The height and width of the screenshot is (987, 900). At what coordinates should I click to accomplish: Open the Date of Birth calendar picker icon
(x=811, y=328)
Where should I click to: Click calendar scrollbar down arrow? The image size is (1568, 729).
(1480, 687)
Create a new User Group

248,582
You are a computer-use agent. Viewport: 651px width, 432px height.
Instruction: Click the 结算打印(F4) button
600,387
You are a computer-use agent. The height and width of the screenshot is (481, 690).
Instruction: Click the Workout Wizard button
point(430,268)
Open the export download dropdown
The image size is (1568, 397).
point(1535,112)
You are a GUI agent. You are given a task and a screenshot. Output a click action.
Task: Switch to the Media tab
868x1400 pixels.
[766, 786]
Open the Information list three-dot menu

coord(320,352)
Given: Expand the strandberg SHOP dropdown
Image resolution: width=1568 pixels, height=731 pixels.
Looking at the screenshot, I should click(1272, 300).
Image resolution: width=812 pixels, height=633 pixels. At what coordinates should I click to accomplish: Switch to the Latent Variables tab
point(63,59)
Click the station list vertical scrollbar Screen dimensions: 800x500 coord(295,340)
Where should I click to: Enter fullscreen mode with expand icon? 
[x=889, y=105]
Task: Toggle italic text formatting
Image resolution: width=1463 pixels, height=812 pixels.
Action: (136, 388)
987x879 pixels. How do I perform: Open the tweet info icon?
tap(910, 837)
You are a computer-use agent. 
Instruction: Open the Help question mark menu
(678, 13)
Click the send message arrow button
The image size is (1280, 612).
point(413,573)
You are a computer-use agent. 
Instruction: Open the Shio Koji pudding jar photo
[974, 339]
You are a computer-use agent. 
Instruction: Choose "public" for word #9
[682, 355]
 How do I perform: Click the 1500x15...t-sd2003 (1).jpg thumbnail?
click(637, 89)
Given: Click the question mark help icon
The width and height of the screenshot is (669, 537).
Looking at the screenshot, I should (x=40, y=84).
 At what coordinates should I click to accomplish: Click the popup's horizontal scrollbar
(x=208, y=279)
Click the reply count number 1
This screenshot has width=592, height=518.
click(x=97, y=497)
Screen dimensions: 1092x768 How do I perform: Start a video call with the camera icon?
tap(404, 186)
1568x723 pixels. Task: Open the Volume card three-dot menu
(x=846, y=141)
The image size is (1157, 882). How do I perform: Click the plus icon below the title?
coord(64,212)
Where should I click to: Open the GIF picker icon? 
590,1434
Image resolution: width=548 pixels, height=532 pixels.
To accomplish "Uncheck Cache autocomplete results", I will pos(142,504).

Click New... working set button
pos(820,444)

• _Prompt_:
Please give back all of the data exactly as it appears.

• _Solution to the exercise_:
The height and width of the screenshot is (987, 900). At what coordinates should I click to accomplish: Open the Date of Birth calendar picker icon
(x=811, y=328)
Where should I click to: Click calendar scrollbar down arrow? The image size is (1568, 729).
(1480, 687)
Create a new User Group

248,582
You are a computer-use agent. Viewport: 651px width, 432px height.
Instruction: Click the 结算打印(F4) button
600,387
You are a computer-use agent. The height and width of the screenshot is (481, 690).
Instruction: Click the Workout Wizard button
point(430,268)
Open the export download dropdown
The image size is (1568, 397).
point(1535,112)
You are a GUI agent. You are given a task and a screenshot. Output a click action.
Task: Switch to the Media tab
868x1400 pixels.
[766, 786]
Open the Information list three-dot menu

coord(320,352)
Given: Expand the strandberg SHOP dropdown
Image resolution: width=1568 pixels, height=731 pixels.
Looking at the screenshot, I should click(1272, 300).
Image resolution: width=812 pixels, height=633 pixels. At what coordinates should I click to accomplish: Switch to the Latent Variables tab
point(63,59)
Click the station list vertical scrollbar Screen dimensions: 800x500 coord(295,340)
Where should I click to: Enter fullscreen mode with expand icon? 
[x=889, y=105]
Task: Toggle italic text formatting
Image resolution: width=1463 pixels, height=812 pixels.
Action: (136, 388)
987x879 pixels. How do I perform: Open the tweet info icon?
tap(910, 837)
You are a computer-use agent. 
Instruction: Open the Help question mark menu
(678, 13)
Click the send message arrow button
The image size is (1280, 612).
point(413,573)
You are a computer-use agent. 
Instruction: Open the Shio Koji pudding jar photo
[974, 339]
You are a computer-use agent. 
Instruction: Choose "public" for word #9
[682, 355]
 How do I perform: Click the 1500x15...t-sd2003 (1).jpg thumbnail?
click(637, 89)
Given: Click the question mark help icon
The width and height of the screenshot is (669, 537).
Looking at the screenshot, I should (x=40, y=84).
 At what coordinates should I click to accomplish: Click the popup's horizontal scrollbar
(x=208, y=279)
Click the reply count number 1
This screenshot has width=592, height=518.
click(x=97, y=497)
Screen dimensions: 1092x768 How do I perform: Start a video call with the camera icon?
tap(404, 186)
1568x723 pixels. Task: Open the Volume card three-dot menu
(x=846, y=141)
The image size is (1157, 882). How do I perform: Click the plus icon below the title?
coord(64,212)
Where should I click to: Open the GIF picker icon? 
590,1434
Image resolution: width=548 pixels, height=532 pixels.
To accomplish "Uncheck Cache autocomplete results", I will pos(142,504).

Click New... working set button
pos(820,444)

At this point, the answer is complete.